Various reports suggest that over 100 al-Nusra fighters were killed, which makes the ambush a major victory for Hezbollah. According to analysts, the operation may have tightened the government's grip on east Damascus.

Ambush

In early 2014, Hezbollah intelligence intercepted an al-Nusra Front plan to move a large group of men at night from the besieged East Ghouta, a slum near the capital city, to more defensible positions in the Qalamoun Mountains northeast of Damascus. Their path would take them along a well-worn infiltration route through the rural village of Al-Otaiba. The US Army and most sources report that the operation was planned by Hezbollah. The route and approximate time of the Nusra convoy was determined in advance, and IEDs were planted and concealed in advance of the travelers’ arrival.

1. Hezbollah reconnaissance and surveillance confirm recurring infiltration route of rebel insurgents.2. IEDs/military-grade munitions emplaced in kill zone for simultaneous command detonation.3. Hezbollah commander to initiate ambush with command detonation and automatic weapons fires.4. Support element prepares to videotape ambush for social media exploitation.5. Support elements occupy hidden positions with overlapping sectors of fire into kill zone.6. Hezbollah support element with heavy machinegun prepared to engage along entire length of kill zone.
At approximately midnight, the insurgents from al-Nusra front began moving. The Nusra fighters, who were traveling by convoy, exited their vehicles and for unclear reasons proceeded on foot. Around 2:45 A.M., the insurgents arrived at the ambush site in Al-Utayba.

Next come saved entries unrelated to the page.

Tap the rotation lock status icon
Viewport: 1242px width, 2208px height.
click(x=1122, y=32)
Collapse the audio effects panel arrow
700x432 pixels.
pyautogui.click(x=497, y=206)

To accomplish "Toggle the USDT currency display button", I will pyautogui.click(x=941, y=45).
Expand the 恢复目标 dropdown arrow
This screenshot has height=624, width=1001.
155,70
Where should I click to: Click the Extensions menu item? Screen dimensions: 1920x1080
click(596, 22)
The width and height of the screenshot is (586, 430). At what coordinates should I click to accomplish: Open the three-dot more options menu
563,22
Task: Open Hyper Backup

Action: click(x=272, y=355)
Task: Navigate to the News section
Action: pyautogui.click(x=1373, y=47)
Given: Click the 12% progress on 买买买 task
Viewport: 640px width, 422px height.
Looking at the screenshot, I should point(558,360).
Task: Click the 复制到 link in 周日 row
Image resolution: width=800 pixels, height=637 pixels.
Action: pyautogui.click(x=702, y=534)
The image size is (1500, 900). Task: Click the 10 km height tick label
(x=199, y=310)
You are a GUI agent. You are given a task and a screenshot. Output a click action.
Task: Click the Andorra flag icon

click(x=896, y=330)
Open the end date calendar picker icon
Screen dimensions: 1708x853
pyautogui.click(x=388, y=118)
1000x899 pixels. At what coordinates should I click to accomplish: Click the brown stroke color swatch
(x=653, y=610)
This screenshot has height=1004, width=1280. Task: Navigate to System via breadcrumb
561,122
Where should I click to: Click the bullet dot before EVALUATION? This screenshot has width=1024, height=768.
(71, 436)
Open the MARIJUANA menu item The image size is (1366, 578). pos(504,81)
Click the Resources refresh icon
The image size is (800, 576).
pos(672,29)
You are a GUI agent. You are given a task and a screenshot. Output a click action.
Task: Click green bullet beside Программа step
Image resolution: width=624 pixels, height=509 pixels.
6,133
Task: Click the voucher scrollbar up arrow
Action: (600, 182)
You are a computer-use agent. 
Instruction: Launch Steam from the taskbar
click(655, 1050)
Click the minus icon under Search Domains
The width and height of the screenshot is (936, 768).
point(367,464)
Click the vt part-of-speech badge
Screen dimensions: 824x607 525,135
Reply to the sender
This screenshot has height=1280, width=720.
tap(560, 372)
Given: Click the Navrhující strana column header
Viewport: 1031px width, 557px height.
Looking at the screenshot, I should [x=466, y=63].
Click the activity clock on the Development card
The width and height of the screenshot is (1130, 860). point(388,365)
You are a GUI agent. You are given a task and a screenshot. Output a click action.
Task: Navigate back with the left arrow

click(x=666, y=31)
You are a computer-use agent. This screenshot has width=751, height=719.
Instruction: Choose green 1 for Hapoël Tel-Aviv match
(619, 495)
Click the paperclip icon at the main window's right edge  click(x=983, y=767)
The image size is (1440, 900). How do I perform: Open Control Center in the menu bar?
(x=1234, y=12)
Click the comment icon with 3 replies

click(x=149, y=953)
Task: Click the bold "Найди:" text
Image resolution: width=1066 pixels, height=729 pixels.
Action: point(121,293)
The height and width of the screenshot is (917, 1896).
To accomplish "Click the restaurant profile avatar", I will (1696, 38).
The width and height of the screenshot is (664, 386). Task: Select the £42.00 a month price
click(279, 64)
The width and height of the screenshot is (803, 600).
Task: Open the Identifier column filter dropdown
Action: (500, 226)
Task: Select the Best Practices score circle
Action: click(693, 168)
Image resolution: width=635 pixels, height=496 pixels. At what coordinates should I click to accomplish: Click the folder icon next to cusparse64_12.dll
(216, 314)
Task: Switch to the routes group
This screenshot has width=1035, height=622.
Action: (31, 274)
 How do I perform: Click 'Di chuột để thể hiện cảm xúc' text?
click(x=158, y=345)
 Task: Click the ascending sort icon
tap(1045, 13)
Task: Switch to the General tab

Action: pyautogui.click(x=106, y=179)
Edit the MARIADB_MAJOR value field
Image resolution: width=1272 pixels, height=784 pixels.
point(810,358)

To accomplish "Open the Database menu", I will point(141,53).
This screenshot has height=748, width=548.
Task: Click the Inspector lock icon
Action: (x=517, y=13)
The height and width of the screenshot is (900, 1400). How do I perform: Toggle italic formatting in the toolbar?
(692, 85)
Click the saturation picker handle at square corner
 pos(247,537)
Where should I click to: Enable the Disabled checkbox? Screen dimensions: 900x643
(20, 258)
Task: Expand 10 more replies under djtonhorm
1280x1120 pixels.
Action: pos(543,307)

7. Hezbollah security element alerts leader of 175-200 dismounted rebel insurgents approaching on trail.8. Hezbollah leader command detonates munitions once majority of enemy are in the kill zone. 9. Hezbollah support elements isolate enemy with automatic fires in designated sectors of fire of kill zone.10. Ambush and support elements contain and destroy rebels in kill zone.11. Support elements clear and exploit the kill zone after the ambush and report to cell leader.12. Hezbollah media cell videotapes ambush success. Rebel insurgent cells disperse and exfiltrate from area.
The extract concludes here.